A radio frequency (RF) power amplifier is the last amplification stage in a radio transmitter. It is a particularly non-linear amplifier. In other words, a power amplifier's complex gain is not constant for all input power levels.
This non-linearity is problematic. For an RF signal with an AM component, non-linear amplification introduces intermodulation distortion (IMD), which is strictly limited by government regulation. In fact, IMD regulation forces many power amplifiers to be operated at low power, low efficiency levels. Clearly it is undesirable to limit amplifier output power if other methods exist for reducing IMD.
One method is to actively linearize the response of the amplification path as a whole to compensate for non-linearity in the power amplifier. A complex error signal is calculated by comparing the amplification path's output signal to its input signal. A compensating signal is then generated from the error signal. In adaptive feedforward compensation, the compensating signal is added to the amplification path's output signal. In adaptive predistortion, the compensating signal adjusts a non-linear device placed in series ahead of the power amplifier. In vector feedback linearization, the compensating signal adjusts the complex gain of a vector modulator in the amplification path, maintaining a constant amplification path gain even while the gain of the power amplifier varies. The present invention relates to this last method, vector feedback linearization.
Conventional vector feedback linearization systems suffer from a number of disadvantages.
First, they are sensitive to power variations in the input signal. It is difficult to achieve both rapid convergence and feedback stability over the whole range of input power levels.
Second, they are not robust. They will fail to converge from certain gain states, particularly initial gain states whose phase and amplitude errors are large. For this reason, conventional vector feedback systems must include an alignment amplifier that is manually calibrated to prevent the amplification path from entering gain states that lead to instability or divergence. Such alignment devices generally include a series combination of an adjustable attenuator and an adjustable phase shifter.
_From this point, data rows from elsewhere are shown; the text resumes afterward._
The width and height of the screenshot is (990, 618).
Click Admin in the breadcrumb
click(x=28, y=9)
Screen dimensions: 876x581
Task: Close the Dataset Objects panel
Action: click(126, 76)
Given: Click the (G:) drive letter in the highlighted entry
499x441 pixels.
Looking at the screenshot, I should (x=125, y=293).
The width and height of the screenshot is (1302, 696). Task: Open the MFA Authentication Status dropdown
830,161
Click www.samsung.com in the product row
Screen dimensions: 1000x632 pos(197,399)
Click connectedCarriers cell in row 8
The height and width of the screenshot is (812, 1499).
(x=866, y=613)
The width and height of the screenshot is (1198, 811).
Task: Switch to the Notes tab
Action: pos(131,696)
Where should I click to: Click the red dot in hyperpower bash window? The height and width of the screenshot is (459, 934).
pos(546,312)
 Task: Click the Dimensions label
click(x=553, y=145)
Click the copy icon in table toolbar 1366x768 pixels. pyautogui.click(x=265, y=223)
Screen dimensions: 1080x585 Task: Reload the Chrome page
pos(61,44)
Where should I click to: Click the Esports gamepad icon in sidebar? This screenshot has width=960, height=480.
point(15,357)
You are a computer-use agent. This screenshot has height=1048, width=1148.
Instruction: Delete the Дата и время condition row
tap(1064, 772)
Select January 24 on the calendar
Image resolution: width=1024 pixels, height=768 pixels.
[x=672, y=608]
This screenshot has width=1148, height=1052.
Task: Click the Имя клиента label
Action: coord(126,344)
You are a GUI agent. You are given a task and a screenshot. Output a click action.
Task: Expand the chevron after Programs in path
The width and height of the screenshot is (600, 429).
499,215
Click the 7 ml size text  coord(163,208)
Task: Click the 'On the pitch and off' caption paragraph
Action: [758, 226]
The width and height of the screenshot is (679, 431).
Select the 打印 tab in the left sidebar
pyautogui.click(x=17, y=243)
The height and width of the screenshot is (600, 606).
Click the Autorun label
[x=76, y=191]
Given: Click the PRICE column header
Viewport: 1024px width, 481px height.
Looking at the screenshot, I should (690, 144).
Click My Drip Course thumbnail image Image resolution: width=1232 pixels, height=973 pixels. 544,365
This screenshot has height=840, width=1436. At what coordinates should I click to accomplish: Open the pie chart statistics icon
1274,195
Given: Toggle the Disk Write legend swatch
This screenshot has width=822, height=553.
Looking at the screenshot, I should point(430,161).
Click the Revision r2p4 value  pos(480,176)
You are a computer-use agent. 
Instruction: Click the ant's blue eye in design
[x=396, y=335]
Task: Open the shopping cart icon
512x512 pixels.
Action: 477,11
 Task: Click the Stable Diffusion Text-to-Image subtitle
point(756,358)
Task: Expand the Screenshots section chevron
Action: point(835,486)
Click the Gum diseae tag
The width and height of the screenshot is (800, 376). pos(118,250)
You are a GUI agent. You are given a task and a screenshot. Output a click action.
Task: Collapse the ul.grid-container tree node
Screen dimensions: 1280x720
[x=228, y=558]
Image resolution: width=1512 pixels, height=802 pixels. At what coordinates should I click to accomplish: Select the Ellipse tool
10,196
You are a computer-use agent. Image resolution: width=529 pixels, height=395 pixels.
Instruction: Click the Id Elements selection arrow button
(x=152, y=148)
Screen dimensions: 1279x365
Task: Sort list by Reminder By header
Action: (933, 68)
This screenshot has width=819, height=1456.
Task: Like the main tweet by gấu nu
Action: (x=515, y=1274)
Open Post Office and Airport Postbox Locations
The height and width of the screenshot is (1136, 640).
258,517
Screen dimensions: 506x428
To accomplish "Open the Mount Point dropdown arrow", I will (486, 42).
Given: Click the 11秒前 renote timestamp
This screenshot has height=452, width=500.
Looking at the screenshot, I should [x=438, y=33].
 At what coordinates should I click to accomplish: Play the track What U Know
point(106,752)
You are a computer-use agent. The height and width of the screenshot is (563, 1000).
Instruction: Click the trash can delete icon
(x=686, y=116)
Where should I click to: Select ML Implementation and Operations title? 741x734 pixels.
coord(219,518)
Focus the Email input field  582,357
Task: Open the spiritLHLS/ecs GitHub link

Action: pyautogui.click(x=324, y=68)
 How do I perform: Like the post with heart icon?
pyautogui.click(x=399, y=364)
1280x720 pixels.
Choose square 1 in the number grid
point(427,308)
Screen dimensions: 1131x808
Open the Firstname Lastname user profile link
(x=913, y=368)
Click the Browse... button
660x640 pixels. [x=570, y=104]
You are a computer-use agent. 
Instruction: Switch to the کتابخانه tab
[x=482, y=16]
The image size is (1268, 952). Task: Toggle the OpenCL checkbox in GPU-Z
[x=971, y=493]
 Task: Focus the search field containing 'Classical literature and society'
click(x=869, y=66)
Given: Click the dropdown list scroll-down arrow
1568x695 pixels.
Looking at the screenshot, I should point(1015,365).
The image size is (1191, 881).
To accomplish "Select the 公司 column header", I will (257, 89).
Third, they are sensitive to mismatch errors. Time delay differences between circuit loops introduce systematic measurement and control errors. Painstaking manual calibration is generally required to eliminate the effects of these time delay differences over the limited bandwidth of interest.
What is needed is a robust vector feedback system that is less sensitive to varying input power levels. It should converge quickly but remain stable regardless of the input power level or gain error. It should self-calibrate to remove the undesirable effects of loop time delay mismatches.